The task:
Exactly the lines from the beginning of the records to the line with "You are a GUI", both ends included, are to be given again, and pictures are to be left out.

[Dataset entries]
=-=-=

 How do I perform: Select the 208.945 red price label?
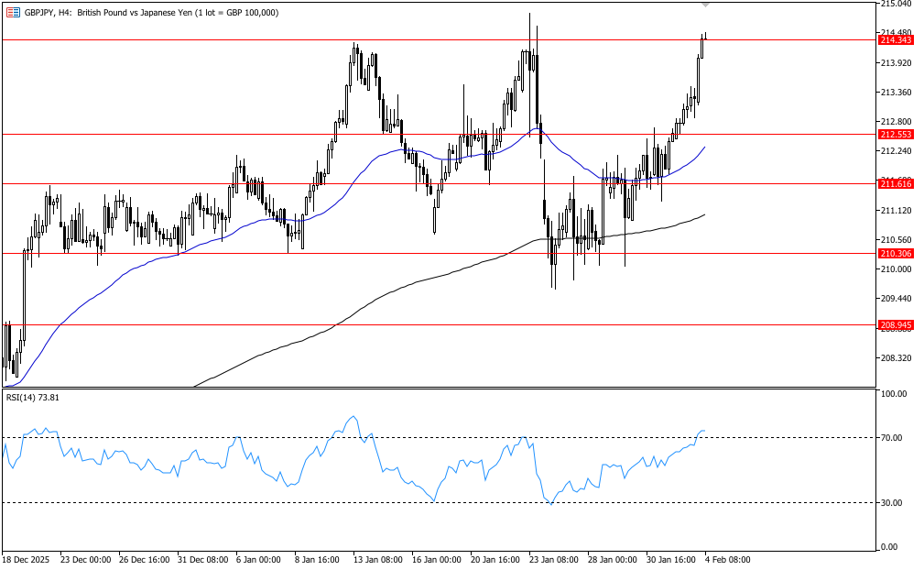tap(895, 325)
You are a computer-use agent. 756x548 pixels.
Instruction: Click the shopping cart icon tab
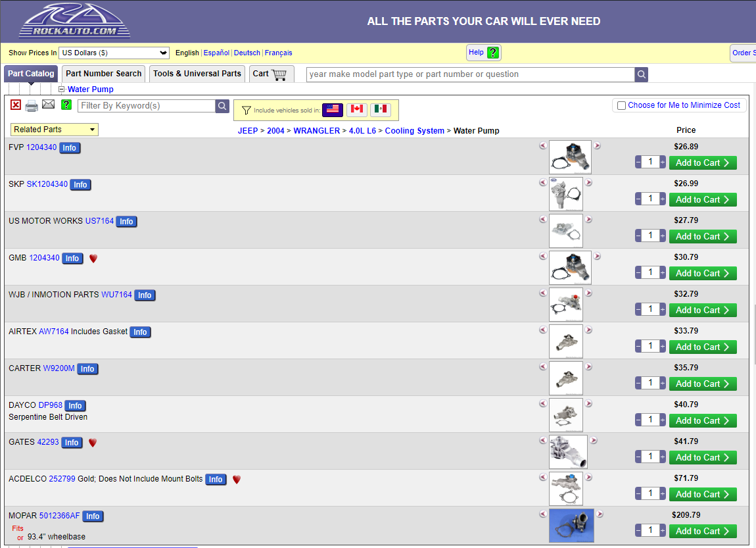pos(272,74)
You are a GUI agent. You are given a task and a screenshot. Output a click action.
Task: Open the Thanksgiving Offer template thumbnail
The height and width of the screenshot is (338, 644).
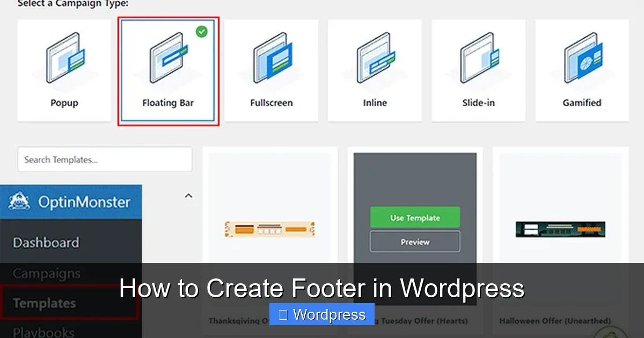[270, 227]
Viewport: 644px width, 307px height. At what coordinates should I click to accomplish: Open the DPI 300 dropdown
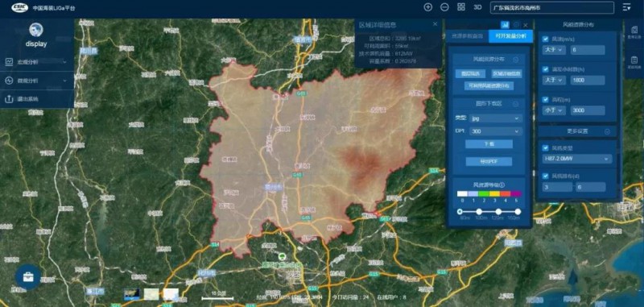point(496,131)
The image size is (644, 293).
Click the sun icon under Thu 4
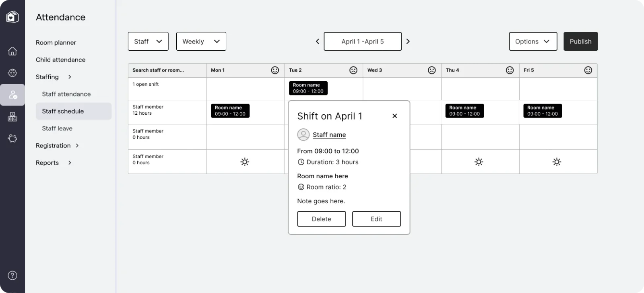coord(479,162)
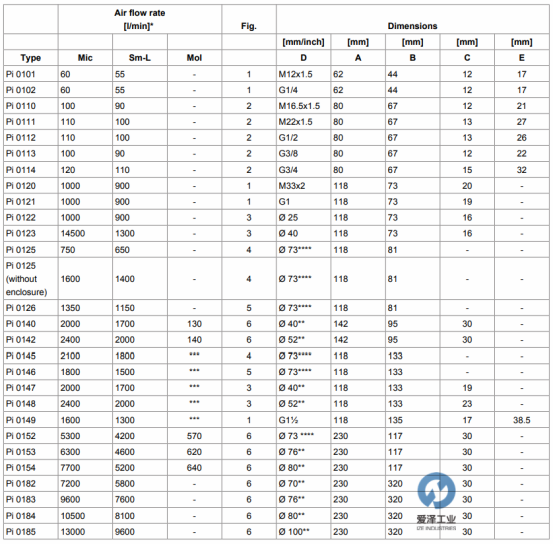Select the Dimensions column header
Image resolution: width=554 pixels, height=544 pixels.
[x=412, y=26]
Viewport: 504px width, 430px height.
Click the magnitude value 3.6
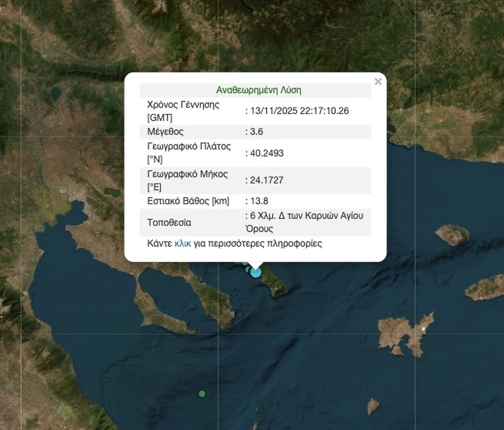256,132
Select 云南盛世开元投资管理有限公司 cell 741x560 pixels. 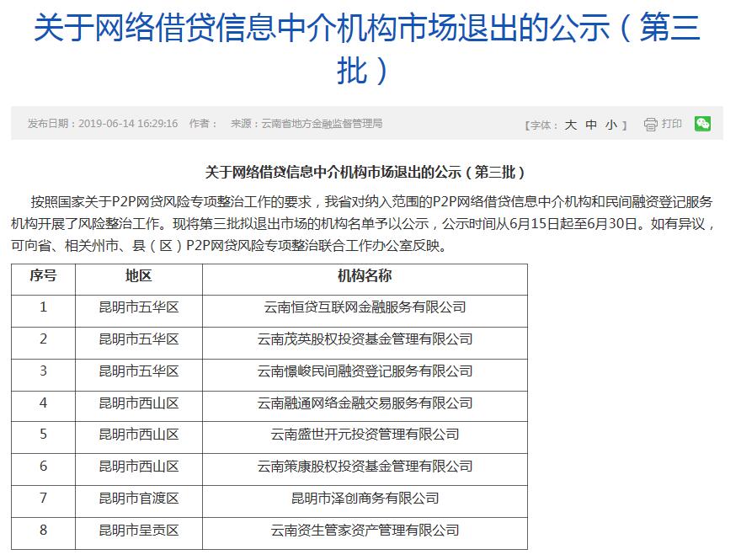(x=365, y=435)
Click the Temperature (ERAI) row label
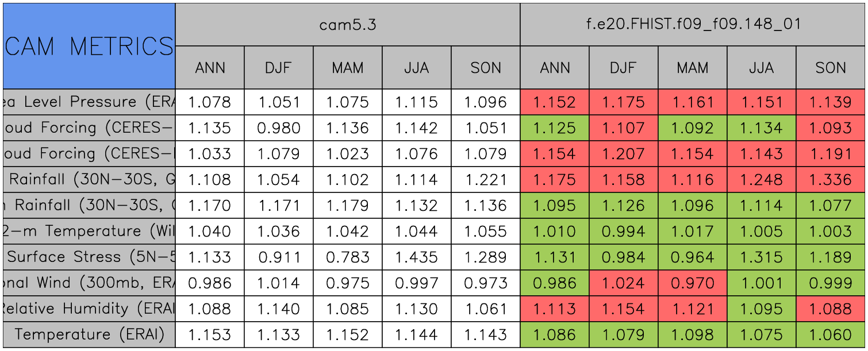868x351 pixels. point(89,335)
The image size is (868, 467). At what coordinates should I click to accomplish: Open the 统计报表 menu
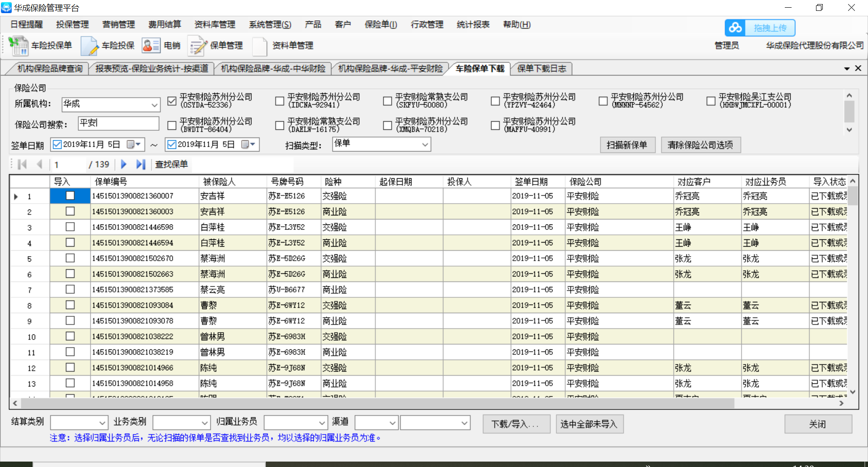coord(473,24)
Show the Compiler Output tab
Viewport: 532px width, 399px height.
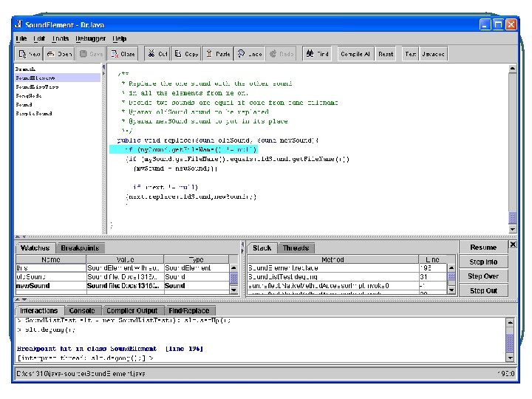pos(131,311)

=-=-=

Result:
 How do I perform: Select the 208.945 red price label?
tap(895, 325)
You are a computer-use agent. 756x548 pixels.
Instruction: Click the shopping cart icon tab
pos(272,74)
You are a GUI agent. You are given a task and a screenshot. Output a click action.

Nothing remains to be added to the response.